For the last three years Dumay had examined his pistols every night. He seemed to have put half the burden of his oath upon the Pyrenean hounds, two animals of uncommon sagacity. One slept inside the Chalet, the other was stationed in a kennel which he never left, and where he never barked; but terrible would have been the moment had the pair made their teeth meet in some unknown adventurer.

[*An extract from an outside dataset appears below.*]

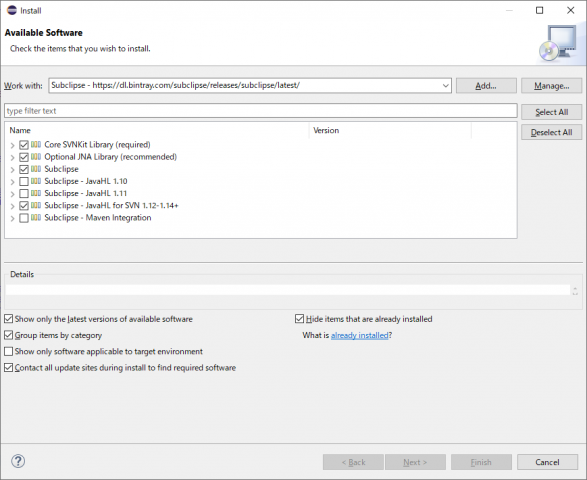Viewport: 587px width, 480px height.
Task: Check the Subclipse - JavaHL 1.11 checkbox
Action: coord(24,194)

We can now imagine the sort of life led by mother and daughter at the Chalet. Monsieur and Madame Latournelle, often accompanied by Gobenheim, came to call and play whist with Dumay nearly every evening. The conversation turned on the gossip of Havre and the petty events of provincial life. The little company separated between nine and ten o’clock. Modeste put her mother to bed, and together they said their prayers, kept up each other’s courage, and talked of the dear absent one, the husband and father. After kissing her mother for good-night, the girl went to her own room about ten o’clock. The next morning she prepared her mother for the day with the same care, the same prayers, the same prattle. To her praise be it said that from the day when the terrible infirmity deprived her mother of a sense, Modeste had been like a servant to her, displaying at all times the same solicitude; never wearying of the duty, never thinking it monotonous. Such constant devotion, combined with a tenderness rare among young girls, was thoroughly appreciated by those who witnessed it. To the Latournelle family, and to Monsieur and Madame Dumay, Modeste was, in soul, the pearl of price.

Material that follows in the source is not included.